Can cyber security and IT have the same reports?

IRJ

Essentially in cyber security you could be reporting on your bosses if you're under your IT. In CISSP and some of the other courses I have taken have said IT security should be under a different reports. How does your company handle that?

scottalanmiller

In my experience there is a mix. IT is cyber security to the users, and security is security to IT. Two different C levels.

Does that make sense?

IRJ

@scottalanmiller said in Can cyber security and IT have the same reports?:

In my experience there is a mix. IT is cyber security to the users, and security is security to IT. Two different C levels.

Does that make sense?

I think you misunderstood.

Should the departments be separated? Should the CISO be a part of IT or compliance?

Dashrender

@IRJ said in Can cyber security and IT have the same reports?:

@scottalanmiller said in Can cyber security and IT have the same reports?:

In my experience there is a mix. IT is cyber security to the users, and security is security to IT. Two different C levels.

Does that make sense?

I think you misunderstood.

Should the departments be separated? Should the CISO be a part of IT or compliance?

I'm pretty sure he said they should be part of compliance. That's the two different C levels. One C level is IT (CIO), the other C level is compliance/etc (possibly the CFO).

IRJ

@Dashrender said in Can cyber security and IT have the same reports?:

@IRJ said in Can cyber security and IT have the same reports?:

@scottalanmiller said in Can cyber security and IT have the same reports?:

In my experience there is a mix. IT is cyber security to the users, and security is security to IT. Two different C levels.

Does that make sense?

I think you misunderstood.

Should the departments be separated? Should the CISO be a part of IT or compliance?

I'm pretty sure he said they should be part of compliance. That's the two different C levels. One C level is IT (CIO), the other C level is compliance/etc (possibly the CFO).

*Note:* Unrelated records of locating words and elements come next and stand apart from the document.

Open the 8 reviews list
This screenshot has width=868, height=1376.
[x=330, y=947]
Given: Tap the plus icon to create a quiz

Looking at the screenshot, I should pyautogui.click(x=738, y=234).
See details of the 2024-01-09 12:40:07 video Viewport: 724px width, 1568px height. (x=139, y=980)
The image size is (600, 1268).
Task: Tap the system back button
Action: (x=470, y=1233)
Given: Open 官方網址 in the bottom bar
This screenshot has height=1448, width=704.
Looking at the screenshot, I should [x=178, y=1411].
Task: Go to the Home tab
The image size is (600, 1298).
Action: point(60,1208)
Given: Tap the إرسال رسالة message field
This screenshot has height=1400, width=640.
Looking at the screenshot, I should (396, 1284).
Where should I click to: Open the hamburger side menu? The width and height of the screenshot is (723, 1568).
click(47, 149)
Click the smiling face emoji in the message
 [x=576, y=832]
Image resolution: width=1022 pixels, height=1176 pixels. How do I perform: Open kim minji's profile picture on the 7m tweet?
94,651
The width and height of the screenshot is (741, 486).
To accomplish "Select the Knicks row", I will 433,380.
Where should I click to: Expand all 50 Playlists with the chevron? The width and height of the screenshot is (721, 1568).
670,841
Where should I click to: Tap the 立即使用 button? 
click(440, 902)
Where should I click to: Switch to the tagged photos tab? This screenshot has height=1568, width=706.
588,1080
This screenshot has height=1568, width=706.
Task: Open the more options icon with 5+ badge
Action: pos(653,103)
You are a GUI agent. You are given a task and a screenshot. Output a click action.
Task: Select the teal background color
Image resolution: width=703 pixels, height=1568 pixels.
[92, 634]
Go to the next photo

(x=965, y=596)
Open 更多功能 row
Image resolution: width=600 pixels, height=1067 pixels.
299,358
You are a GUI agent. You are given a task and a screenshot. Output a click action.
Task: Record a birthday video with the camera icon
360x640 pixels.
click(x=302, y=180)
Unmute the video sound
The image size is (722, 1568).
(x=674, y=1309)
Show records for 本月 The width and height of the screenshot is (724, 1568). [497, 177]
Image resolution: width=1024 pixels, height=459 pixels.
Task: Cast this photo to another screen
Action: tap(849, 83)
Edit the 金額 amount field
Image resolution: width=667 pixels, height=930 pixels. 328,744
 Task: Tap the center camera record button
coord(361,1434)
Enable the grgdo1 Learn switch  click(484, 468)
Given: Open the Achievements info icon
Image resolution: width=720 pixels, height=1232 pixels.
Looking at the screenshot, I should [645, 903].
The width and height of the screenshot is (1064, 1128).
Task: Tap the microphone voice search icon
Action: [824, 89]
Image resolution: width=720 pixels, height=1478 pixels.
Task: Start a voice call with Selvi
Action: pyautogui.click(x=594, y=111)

That is what is considered best practice, but it's not always what I've seen.

scottalanmiller

@Dashrender said in Can cyber security and IT have the same reports?:

@IRJ said in Can cyber security and IT have the same reports?:

@scottalanmiller said in Can cyber security and IT have the same reports?:

In my experience there is a mix. IT is cyber security to the users, and security is security to IT. Two different C levels.

Does that make sense?

I think you misunderstood.

Should the departments be separated? Should the CISO be a part of IT or compliance?

I'm pretty sure he said they should be part of compliance. That's the two different C levels. One C level is IT (CIO), the other C level is compliance/etc (possibly the CFO).

Compliance should never be under a totally arbitrary team like finance. Especially not finance. That's just as bad as being under IT. If finance is stealing money, and they are the most likely ones to do so, they'd control their own audits!

scottalanmiller

@IRJ said in Can cyber security and IT have the same reports?:

@scottalanmiller said in Can cyber security and IT have the same reports?:

In my experience there is a mix. IT is cyber security to the users, and security is security to IT. Two different C levels.

Does that make sense?

I think you misunderstood.

Should the departments be separated? Should the CISO be a part of IT or compliance?

By definition, I feel, a CISO cannot be under another CxO except for the CEO.